The Russian town of Ufa, where Prime Minister Narendra Modi is attending the BRICS and Shanghai Cooperation Organisation (SCO) summits, is suddenly the most important city. President Hassan Rouhani will spend the week here even as the nuclear talks between the P5+1 and Iran have reached a critical point. President Xi Jinping will be there discussing the $100 billion BRICS-New Development Bank in a week the Chinese stock market has dropped 30 per cent of its value. President Ashraf Ghani will be there, soon after talks between the Taliban and the Afghan government in Pakistan, with Chinese and U.S. observers present. And Mr. Modi and Prime Minister Nawaz Sharif will have a bilateral meeting after more than a year. Each of Mr. Modi’s meetings will be important, but none perhaps more important than the reason he is attending the SCO: to begin the process of India’s admission into it.

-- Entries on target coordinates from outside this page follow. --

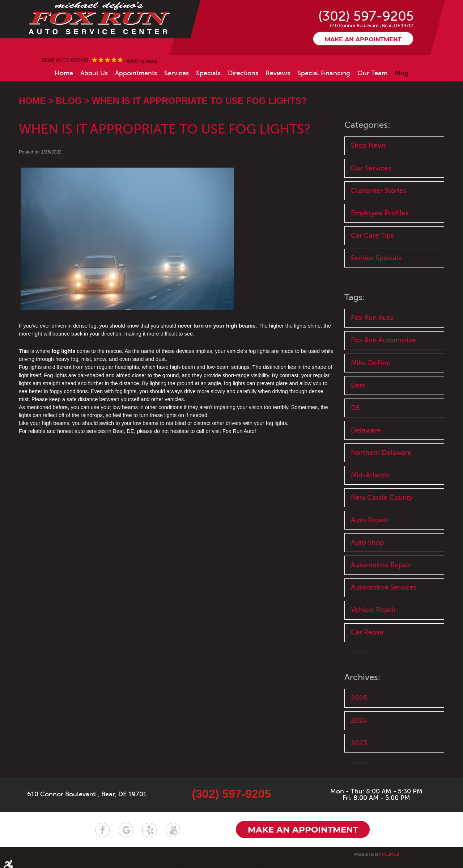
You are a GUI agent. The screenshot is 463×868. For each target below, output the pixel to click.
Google (126, 830)
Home (64, 73)
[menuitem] (64, 73)
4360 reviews (141, 61)
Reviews (278, 73)
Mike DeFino (371, 363)
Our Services (371, 168)
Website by (376, 854)
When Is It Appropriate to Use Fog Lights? (199, 101)
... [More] (356, 652)
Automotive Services (384, 587)
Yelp (149, 830)
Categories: (367, 125)
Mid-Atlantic (370, 475)
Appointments (136, 73)
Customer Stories (379, 190)
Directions (243, 73)
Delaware (366, 430)
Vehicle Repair (373, 610)
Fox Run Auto (372, 317)
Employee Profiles (380, 213)
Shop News (369, 145)
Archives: (362, 677)
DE (355, 408)
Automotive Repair (381, 565)
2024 (359, 720)
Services (177, 73)
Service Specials (376, 258)
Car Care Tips (372, 235)
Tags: (354, 297)
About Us (94, 73)
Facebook (102, 830)
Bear (358, 385)
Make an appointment (363, 39)
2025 (359, 698)
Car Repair (368, 632)
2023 (359, 743)
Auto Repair (369, 520)
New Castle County (382, 497)
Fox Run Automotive (383, 340)
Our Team (372, 73)
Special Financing (324, 73)
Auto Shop (367, 542)
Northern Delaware (381, 452)
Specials (208, 73)
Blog (402, 73)
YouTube (173, 830)
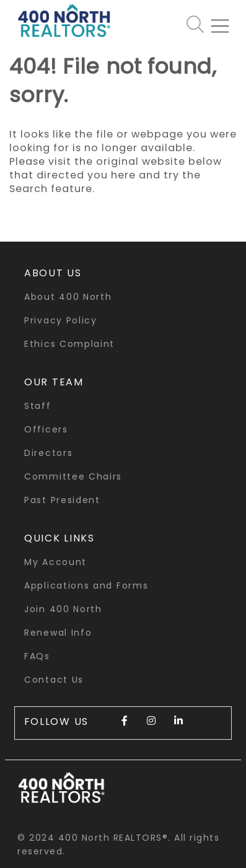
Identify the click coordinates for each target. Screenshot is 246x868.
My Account (55, 562)
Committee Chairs (73, 476)
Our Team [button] (54, 382)
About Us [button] (53, 273)
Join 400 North (63, 609)
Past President (62, 500)
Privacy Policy (61, 320)
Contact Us (54, 680)
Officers (46, 429)
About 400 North (68, 297)
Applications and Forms (86, 585)
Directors (48, 453)
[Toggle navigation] (225, 21)
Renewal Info (58, 633)
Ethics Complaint (69, 344)
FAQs (37, 656)
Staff (38, 406)
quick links (59, 538)
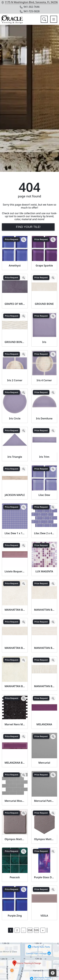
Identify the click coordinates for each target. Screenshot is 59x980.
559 (36, 930)
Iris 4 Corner (44, 380)
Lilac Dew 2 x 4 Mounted (44, 533)
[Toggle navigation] (54, 19)
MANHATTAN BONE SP (15, 686)
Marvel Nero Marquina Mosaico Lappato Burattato (15, 724)
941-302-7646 (29, 6)
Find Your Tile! (28, 227)
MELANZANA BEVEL (15, 762)
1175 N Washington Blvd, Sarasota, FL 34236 (31, 2)
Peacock (15, 877)
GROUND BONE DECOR (15, 342)
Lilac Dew (44, 495)
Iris (44, 342)
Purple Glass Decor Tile (44, 877)
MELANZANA (44, 724)
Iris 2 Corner (15, 380)
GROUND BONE (44, 304)
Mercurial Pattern (44, 801)
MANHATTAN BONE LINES (44, 648)
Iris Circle (15, 418)
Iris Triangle (14, 457)
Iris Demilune (44, 418)
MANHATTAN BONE (15, 609)
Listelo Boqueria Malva (15, 571)
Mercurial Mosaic (15, 801)
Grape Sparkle (44, 266)
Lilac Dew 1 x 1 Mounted (15, 533)
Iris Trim (44, 457)
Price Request (11, 239)
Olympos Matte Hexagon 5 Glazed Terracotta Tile (44, 839)
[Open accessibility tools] (53, 973)
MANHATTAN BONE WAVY (44, 686)
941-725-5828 (29, 11)
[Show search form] (44, 19)
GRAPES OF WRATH (15, 304)
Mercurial (44, 762)
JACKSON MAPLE (14, 495)
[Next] (43, 930)
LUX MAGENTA (44, 571)
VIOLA (44, 915)
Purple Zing (14, 915)
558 (30, 930)
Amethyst (14, 266)
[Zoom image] (24, 239)
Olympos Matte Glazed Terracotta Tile (15, 839)
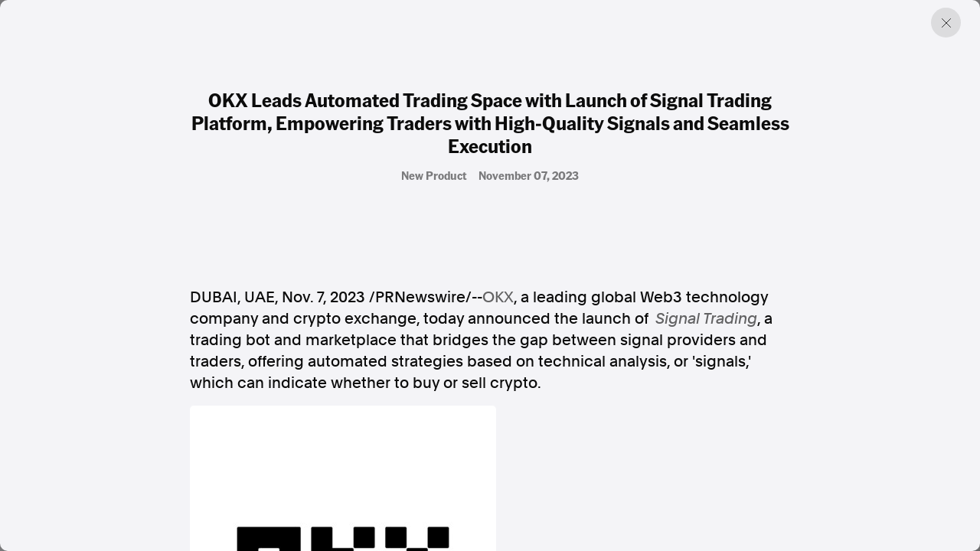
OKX (498, 297)
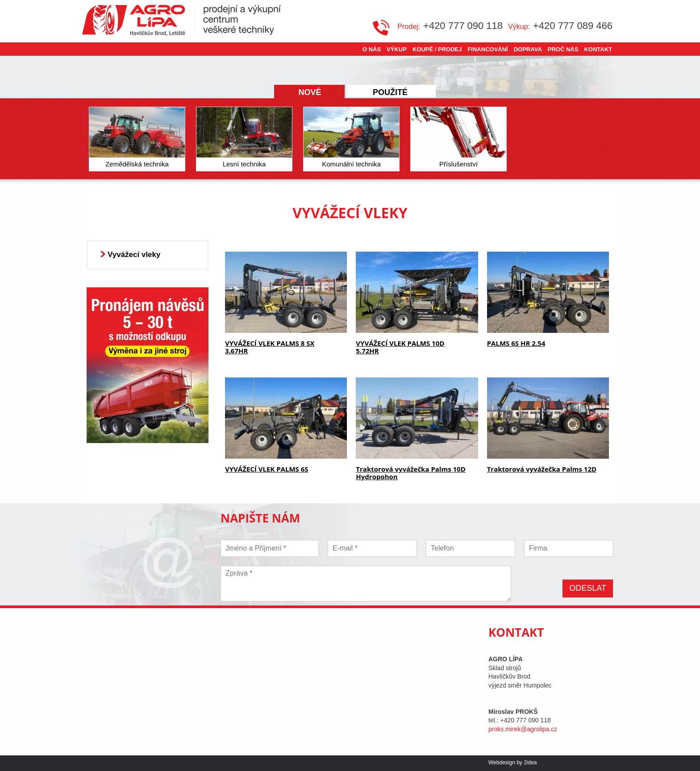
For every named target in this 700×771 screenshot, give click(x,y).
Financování (488, 50)
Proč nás (563, 50)
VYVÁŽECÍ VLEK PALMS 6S (267, 469)
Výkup (396, 50)
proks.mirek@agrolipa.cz (523, 729)
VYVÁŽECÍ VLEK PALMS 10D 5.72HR (400, 347)
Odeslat (588, 588)
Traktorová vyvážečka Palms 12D (542, 469)
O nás (371, 50)
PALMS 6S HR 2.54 (516, 343)
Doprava (528, 50)
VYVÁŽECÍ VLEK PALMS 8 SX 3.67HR (270, 347)
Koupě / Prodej (437, 50)
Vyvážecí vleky (134, 254)
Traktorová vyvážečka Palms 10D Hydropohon (410, 473)
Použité (390, 92)
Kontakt (598, 50)
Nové (309, 92)
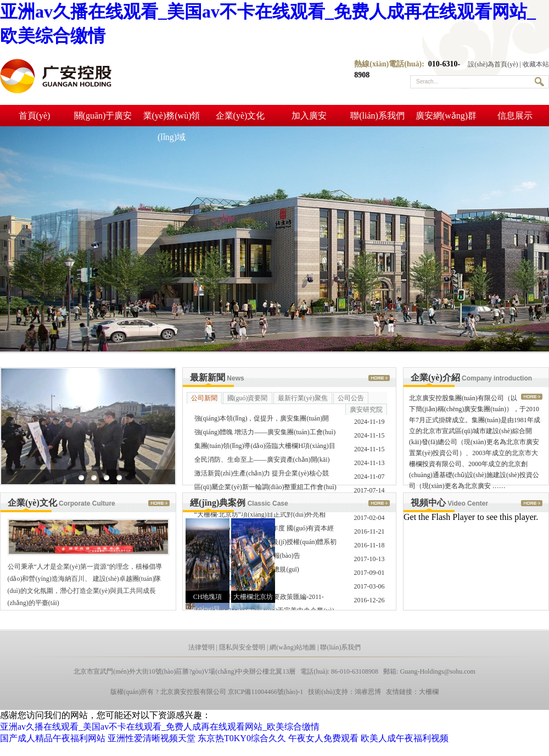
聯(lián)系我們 (377, 115)
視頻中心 (449, 502)
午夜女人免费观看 (323, 738)
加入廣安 (309, 115)
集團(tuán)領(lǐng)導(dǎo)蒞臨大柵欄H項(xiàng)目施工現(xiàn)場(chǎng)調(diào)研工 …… (265, 447)
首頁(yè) (35, 115)
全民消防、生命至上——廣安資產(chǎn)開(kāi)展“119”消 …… (262, 461)
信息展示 (515, 115)
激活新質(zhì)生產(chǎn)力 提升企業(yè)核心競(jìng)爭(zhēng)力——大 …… (261, 475)
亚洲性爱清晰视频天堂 (152, 738)
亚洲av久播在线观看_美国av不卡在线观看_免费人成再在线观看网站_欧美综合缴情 (160, 726)
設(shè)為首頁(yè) (492, 64)
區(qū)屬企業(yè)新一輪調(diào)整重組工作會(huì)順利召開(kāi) (265, 489)
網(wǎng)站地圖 (293, 647)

India’s membership of the SCO is significant. To begin with, it opens up trade, energy and transit routes between Russia and China that pass through Central Asia, that were hitherto closed to India. Iran’s observer status will ensure the SCO serves as a platform for India to discuss trade through the Iranian ports of Bandar Abbas and Chabahar, and link them to the Russian proposal for a North-South Transport Corridor. This circumvents India’s situation of being hemmed in owing to lack of access to markets through Pakistan. While the SCO charter disallows bilateral issues being taken up, the security grouping provides a platform for India and Pakistan to discuss them, as it will when Mr. Modi and Mr. Sharif meet. With Russia and China taking the lead, the SCO could even prove a guarantor for projects such as the TAPI (Turkmenistan-Afghanistan-Pakistan-India) and IPI (Iran-Pakistan-India) pipelines that India has held off on security concerns. The SCO summit will provide a valuable interface to engage with Afghanistan’s neighbours at a time when so much is changing in its security outlook, between the international troop pullout and talks with the Taliban. Finally, the SCO is an important counter-balance to India’s perceived tilt towards the U.S. and its allies on security issues. In a politically polarised world, with the U.S. and Europe pitted against Russia and China and where all the powers are economically interlinked, India’s best hope to emerge a leader lies in its ability to bridge the two. Speaking at the Nazarbayev University in Astana, Mr. Modi said Central Asia’s importance faded because it became “a new fault-line between great empires to the east, west and south”. In that sense, India’s emergence now depends on striving to be a bridge, not a fault-line, in full balance with the great powers globally.